Rotator Cuff Injuries [edit | edit source]

These injuries are common in rock climbers considering of the corporeality of time they spent with their arms overhead pulling upwards their body weight. The rotator cuff provides stability for the shoulder. Information technology'south comprised of tendons that attach to the humerus, as well every bit the four major muscles that surround the shoulder complex. A weak rotator cuff and/or altered biomechanics can contribute to a tear o tendonitis. Mutual symptoms include pain, weakness on lifting heavy objects or lowering the arm, restricted range of motion, and hearing clicking or popping sound.

Physiotherapy Direction [edit | edit source]

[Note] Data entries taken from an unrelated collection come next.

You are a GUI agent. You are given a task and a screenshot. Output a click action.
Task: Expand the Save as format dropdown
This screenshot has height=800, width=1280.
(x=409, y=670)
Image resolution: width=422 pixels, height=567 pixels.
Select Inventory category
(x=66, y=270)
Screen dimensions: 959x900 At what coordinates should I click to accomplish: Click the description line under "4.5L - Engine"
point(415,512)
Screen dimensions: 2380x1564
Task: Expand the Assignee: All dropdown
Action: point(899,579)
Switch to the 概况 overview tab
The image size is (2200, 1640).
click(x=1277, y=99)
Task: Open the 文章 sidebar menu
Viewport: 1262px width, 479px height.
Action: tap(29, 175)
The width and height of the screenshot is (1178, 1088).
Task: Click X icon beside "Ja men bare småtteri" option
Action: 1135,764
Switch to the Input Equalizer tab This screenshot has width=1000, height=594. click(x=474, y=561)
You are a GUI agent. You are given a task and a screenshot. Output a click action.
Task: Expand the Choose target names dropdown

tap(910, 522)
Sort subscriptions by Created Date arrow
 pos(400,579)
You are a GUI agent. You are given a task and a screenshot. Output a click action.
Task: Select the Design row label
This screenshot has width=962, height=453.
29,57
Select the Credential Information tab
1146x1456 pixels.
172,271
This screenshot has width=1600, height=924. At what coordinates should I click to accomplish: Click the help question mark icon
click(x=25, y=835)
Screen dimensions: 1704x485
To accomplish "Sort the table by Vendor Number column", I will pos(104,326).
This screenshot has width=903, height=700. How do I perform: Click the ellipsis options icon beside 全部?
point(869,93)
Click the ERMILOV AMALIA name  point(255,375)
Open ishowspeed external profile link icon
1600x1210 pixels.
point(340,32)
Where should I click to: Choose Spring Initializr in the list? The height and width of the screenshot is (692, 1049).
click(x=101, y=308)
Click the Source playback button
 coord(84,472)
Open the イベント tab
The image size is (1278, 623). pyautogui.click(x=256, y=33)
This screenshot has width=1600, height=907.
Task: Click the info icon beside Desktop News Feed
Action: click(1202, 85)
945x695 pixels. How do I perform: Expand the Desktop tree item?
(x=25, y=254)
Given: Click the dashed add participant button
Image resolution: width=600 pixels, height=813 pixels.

Conservative treatment can be constructive in treating tendonitis and fractional tears. This includes relative rest, ice, anti-inflammatory medications, corticosteroid injects, and physiotherapy. The Exercise plan will focus on activating the advisable muscles during climbing, and so progressively strengthen them to better functioning and minimize the gamble of injury in the futurity.

Rotator cuff strengthening: For a shoulder, exercise to exist effective it must be functional. At that place are 2 exercises which are plant to be effective.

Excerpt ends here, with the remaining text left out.